Professor Marianne Giordani

John Jay will be hosting a memorial for Marianne Giordani on December 10th, 4:00 - 6:00 P.M. in the Faculty and Staff Dining Room, second floor of John Jay College of Criminal Justice, 524 West 59th Street (between 10th and 11th Aves.)

Please note, access to the campus is restricted due to COVID-19 safety procedures:
 
• Everyone must wear a mask on campus.

• Guests who are not members of the John Jay community must provide either proof of vaccination or a negative Covid PCR test that is less than 7 days old.*

Non-member guests may send their names to Jay Gates ([email protected]) by December 9 so that Public Safety will have their names on-hand and be able more readily to direct them to the event (this is suggested but not necessary to attend).

*N.B. to be considered vaccinated one must be two weeks past the second dose in a two-shot series, or past the one time dose of the Johnson & Johnson vaccination. 


Dear friends:

I write to share a devastating piece of news.

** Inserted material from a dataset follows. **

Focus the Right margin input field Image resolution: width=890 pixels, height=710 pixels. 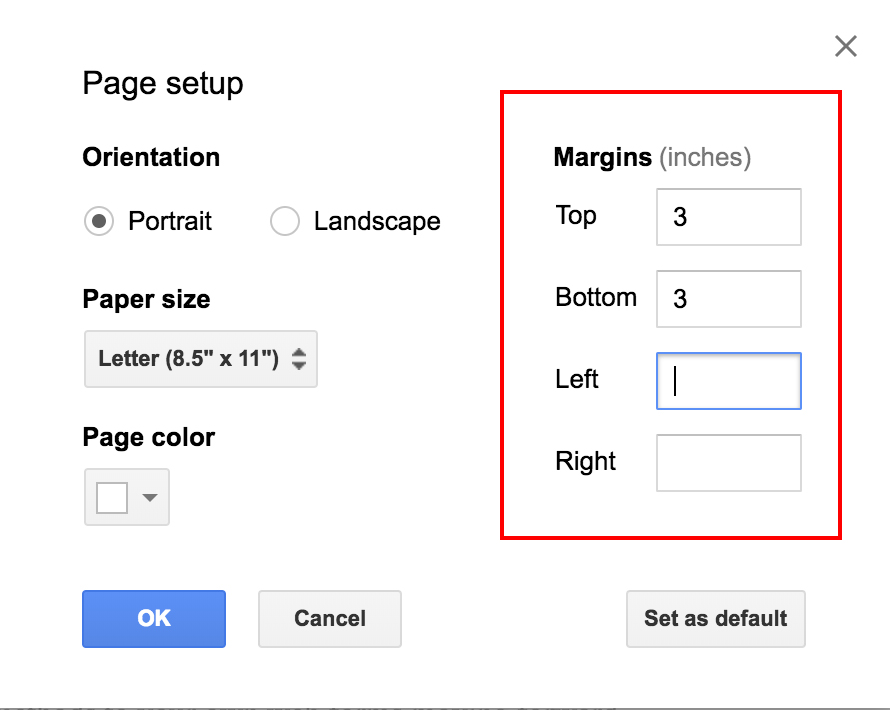tap(728, 462)
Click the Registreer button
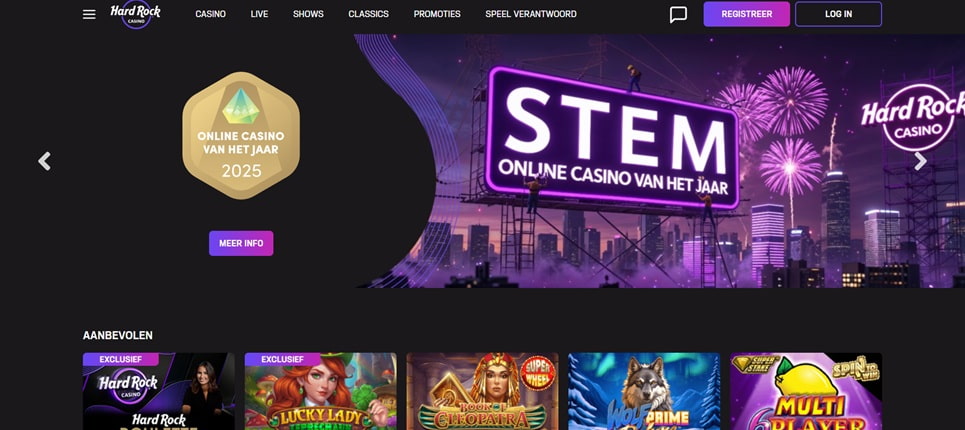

Our beloved longtime colleague Marianne Giordani died on Tuesday, November 2 at NYU Langone Hospital.  I don't yet have any information about what happened except that her death was not COVID related.  

Marianne received her PhD in English in 2004 from the CUNY Graduate Center and taught an amazing and wonderful range of classes in the literature of the long eighteenth century for our department.  I think especially of her Satire and Sensibility class, which was an indispensable part of our curriculum for many years, and of her much-loved seminar on William Blake.  

Most notable of all her classes, perhaps, was an unusual and extremely popular seminar titled Poetics of the Warrior: Ancient Through Early Modern Heroic Poetry, which attracted students from many different backgrounds but spoke especially to our student veterans in General Studies (this story gives some of the feel of that class). An important part of Marianne’s calling was to work with veteran combatants as they transitioned to civilian life, on campus as teacher and advisor and off campus with associations such as the John Jay Veterans Association, Veterans Mental Health Coalition of NYC and Fordham’s Edge4Vets.


I am stunned to think that I won't see Marianne’s beautiful bright smile again in the halls of Philosophy.  Her intelligence, warmth and real kindness will be terribly missed by all of her students and colleagues.  I am certain that there will be a memorial, and I'll share those details when we have them.